At the moment of writing it’s almost 20 years later. I have to search for old fashion printed photos (Ouch that makes me feel old already). And yes, printed photos was still a thing in the early 2000’s. Since it’s already 20 years ago the memories of Isla Margarita have become somewhat vague. But what I still clearly remember is the resort we stayed at. It was a bungalow style all-in resort near the beach. The bungalows where orange colored and in the middle there was a big swimming pool. At first I didn’t remember the name of the resort. But with a quick search online helped. Margarita Village in Porlamar, Isla Margarita, Venezuela.
I searched a bit further online and it turns out the place still exists. And guess what… It is like a time machine. It still looks the same as 2 decades ago. You enter the village through a large open lobby with a lot of seating. Only to get to the pools edge on the other side. The pool which is at the center of the village. With on the backside of the pool the bar and restaurant. To both sides of the pool are the bungalows. From what I remember where the bungalows quite basic, just how I like it. As I don’t see the point of expensive luxury hotels. They only make you want to stay in, while I’m there to explore the surroundings.
Isla Margarita consists of 2 island who are connected in the middle by a lagune of mangrove trees. The island lays about 40km of the mainland of Venezuela. And is reachable by either boat or airplane. The majority of the population live on the more developed eastern part of the island. Here you can also find its 2 biggest cities Porlamar and Pampatar. Up until the economic downfall in Venezuela, Isla Margarita used to be a popular tourist destination. With its nickname as Pearl of the Caribbean, its many white beaches and its tax-free status many tourists visited the island. Only after 2010 tourism on the island has been on a decline and organized crime has taken its place.
Laguna de la Restinga
If you visit Isla Margarita you should definitely also pay a visit to Laguna de la Restinga National Park. The park forms a connection between the 2 islands that make up Isla Margarita. The majority of the park consists of a salt water lagune with mangrove trees. Besides the mangrove forest the park is also rich of fish and birds.
If you want to visit the park you can go to the Terminal de Lanchas Laguna de la Restinga. Here you can get onto a 5-person motorboot that will take you through the mangrove channels. These motorboats will bring you to a shell beach on the northern side of the park. Here you can eat fresh captured fish.
Basilica of Our Lady of El Valle
Another must see on Isla Margarita is the Basilica of Our Lady of El Valle. The Basilica is located in the town of El Valle del Espíritu Santo and is named in honor of the patron saint of the town, “La Virgen del Valle”. The church was originally called the church of St Nicholas of Bari, but was declare a Minor Basilica on the 8th of september 1955. Every year there are festivities held in the Basilica.
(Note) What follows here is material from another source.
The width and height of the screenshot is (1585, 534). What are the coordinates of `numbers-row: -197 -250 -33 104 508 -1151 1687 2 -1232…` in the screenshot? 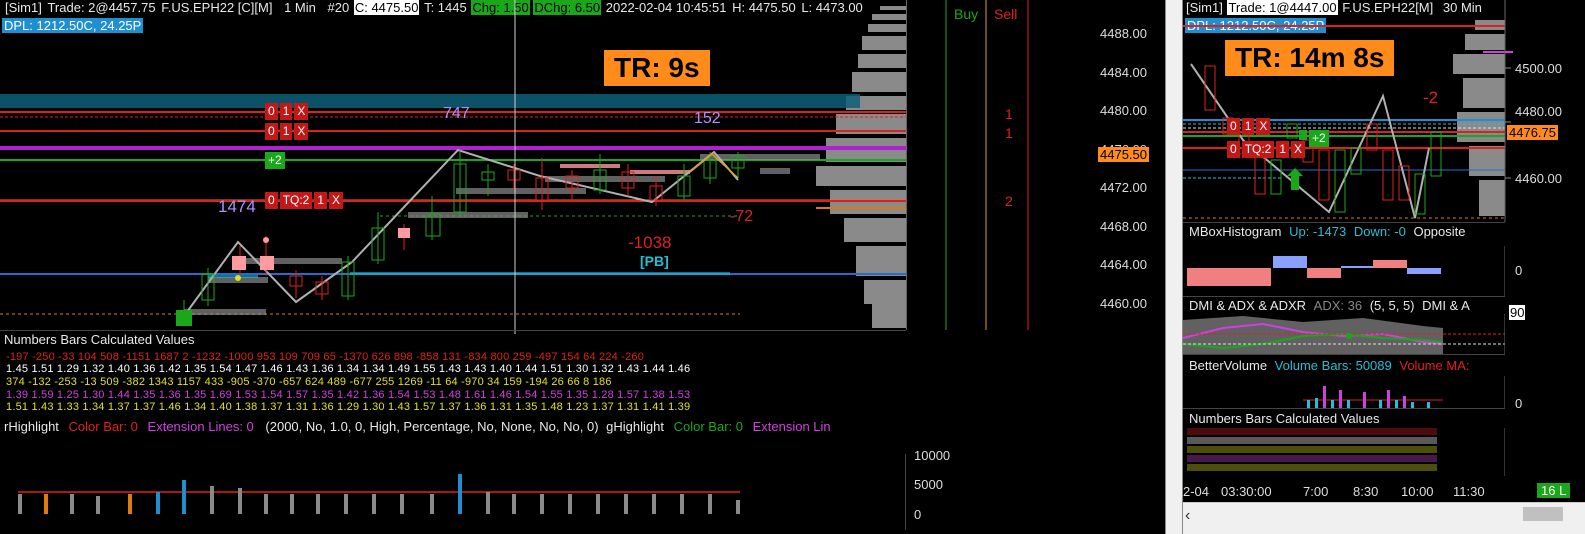 It's located at (326, 357).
It starts on the 8th of september with the descent of the Virgin, where its places so that the public can see it up close. And it ends on the 8th of december with the rise of the Virgin when its placed on the altar at the top.
It’s been 2 decades since I’ve been to Isla Margarita. Because of that a lot of memories have faded away. Also the situation on Isla Margarita has changed a lot since and I wouldn’t recommend anyone on going there at the moment. Yet I still decided to write about it. Because for me Isla Margarita is still a memorable place. I truly hope the situation in Venezuela will improve soon so that more people can enjoy this beautiful place.